Time varying effective connectivity for describing brain network changes induced by a memory rehabilitation treatment

J. Toppi, D. Mattia, A. Anzolin, M. Risetti, M. Petti, F. Cincotti, F. Babiloni, L. Astolfi

Research output: Contribution to journalArticle

Abstract

In clinical practice, cognitive impairment is often observed after stroke. The efficacy of rehabilitative interventions is routinely assessed by means of a neuropsychological test battery. Nowadays, more evidences indicate that the neuroplasticity which occurs after stroke can be better understood by investigating changes in brain networks. In this study we applied advanced methodologies for effective connectivity estimation in combination with graph theory approach, to define EEG derived descriptors of brain networks underlying memory tasks. In particular, we proposed such descriptors to identify substrates of efficacy of a Brain-Computer Interface (BCI) controlled neurofeedback intervention to improve cognitive function after stroke.
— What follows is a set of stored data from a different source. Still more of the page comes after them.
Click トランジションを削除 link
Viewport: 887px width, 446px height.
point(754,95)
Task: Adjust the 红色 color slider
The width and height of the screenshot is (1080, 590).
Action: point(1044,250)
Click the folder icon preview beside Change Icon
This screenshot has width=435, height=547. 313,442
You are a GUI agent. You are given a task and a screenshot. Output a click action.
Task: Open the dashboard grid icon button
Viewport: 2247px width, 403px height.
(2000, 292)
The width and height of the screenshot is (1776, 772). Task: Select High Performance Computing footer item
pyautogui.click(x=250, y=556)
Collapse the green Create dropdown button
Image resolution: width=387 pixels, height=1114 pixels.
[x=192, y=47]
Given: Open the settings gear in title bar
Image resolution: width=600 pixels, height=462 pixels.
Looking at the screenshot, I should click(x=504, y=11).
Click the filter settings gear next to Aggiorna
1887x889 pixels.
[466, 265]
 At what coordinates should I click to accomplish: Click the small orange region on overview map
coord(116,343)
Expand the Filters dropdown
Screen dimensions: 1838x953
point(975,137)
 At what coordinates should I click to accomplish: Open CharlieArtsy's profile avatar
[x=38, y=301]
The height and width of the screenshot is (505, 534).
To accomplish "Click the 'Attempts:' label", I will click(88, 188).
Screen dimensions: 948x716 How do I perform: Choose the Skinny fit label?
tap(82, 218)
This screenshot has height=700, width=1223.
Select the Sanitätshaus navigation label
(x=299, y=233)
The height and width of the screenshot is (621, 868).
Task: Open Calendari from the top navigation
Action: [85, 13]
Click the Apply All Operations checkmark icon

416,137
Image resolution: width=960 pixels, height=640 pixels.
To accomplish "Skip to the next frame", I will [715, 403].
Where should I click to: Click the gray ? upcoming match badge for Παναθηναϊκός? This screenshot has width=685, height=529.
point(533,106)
Electroencephalographic (EEG) data were collected from two stroke patients before and after a neurofeedback-based training for memory deficits. We show that the estimated brain connectivity indices were sensitive to different training intervention outcomes, thus suggesting an effective support to the neuropsychological assessment in the evaluation of the changes induced by the BCI-based cognitive rehabilitative intervention.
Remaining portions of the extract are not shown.